Task to complete: Copy the material below word for word, beginning at the line that contains "You are a computer-use agent. This" and continuing through the final line of the material.

BEGIN Excerpted data

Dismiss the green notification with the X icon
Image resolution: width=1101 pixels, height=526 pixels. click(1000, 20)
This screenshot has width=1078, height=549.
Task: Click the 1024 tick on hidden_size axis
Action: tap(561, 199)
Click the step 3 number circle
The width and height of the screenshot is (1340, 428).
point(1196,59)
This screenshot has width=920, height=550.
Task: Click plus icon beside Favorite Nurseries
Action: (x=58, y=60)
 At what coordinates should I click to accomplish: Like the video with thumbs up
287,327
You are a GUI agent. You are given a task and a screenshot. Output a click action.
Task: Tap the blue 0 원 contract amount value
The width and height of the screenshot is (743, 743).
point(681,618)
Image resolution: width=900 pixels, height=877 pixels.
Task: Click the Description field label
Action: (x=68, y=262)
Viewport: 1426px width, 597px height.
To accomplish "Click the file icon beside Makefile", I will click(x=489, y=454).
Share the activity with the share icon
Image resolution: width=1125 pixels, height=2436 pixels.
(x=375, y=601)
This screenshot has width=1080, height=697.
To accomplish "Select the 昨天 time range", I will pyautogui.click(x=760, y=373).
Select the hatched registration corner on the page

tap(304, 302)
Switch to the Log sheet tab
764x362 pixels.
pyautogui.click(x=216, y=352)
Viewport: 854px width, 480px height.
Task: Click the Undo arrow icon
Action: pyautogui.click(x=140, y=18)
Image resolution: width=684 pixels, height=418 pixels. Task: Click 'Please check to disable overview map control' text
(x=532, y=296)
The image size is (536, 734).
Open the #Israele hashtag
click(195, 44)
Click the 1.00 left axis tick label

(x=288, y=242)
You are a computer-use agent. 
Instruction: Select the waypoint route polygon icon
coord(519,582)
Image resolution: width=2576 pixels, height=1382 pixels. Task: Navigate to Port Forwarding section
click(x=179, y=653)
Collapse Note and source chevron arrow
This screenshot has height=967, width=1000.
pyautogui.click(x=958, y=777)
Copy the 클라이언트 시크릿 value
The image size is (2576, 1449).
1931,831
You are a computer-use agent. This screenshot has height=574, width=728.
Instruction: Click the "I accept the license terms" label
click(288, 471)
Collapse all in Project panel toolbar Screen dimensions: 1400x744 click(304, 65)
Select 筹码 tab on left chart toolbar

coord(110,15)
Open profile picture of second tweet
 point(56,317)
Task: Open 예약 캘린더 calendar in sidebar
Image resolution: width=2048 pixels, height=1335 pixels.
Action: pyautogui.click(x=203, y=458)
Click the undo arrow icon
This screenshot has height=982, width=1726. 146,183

END Excerpted data

Solution to the exercise:
You are a computer-use agent. This screenshot has height=574, width=728.
Instruction: Click the "I accept the license terms" label
click(288, 471)
Collapse all in Project panel toolbar Screen dimensions: 1400x744 click(304, 65)
Select 筹码 tab on left chart toolbar

coord(110,15)
Open profile picture of second tweet
 point(56,317)
Task: Open 예약 캘린더 calendar in sidebar
Image resolution: width=2048 pixels, height=1335 pixels.
Action: pyautogui.click(x=203, y=458)
Click the undo arrow icon
This screenshot has height=982, width=1726. 146,183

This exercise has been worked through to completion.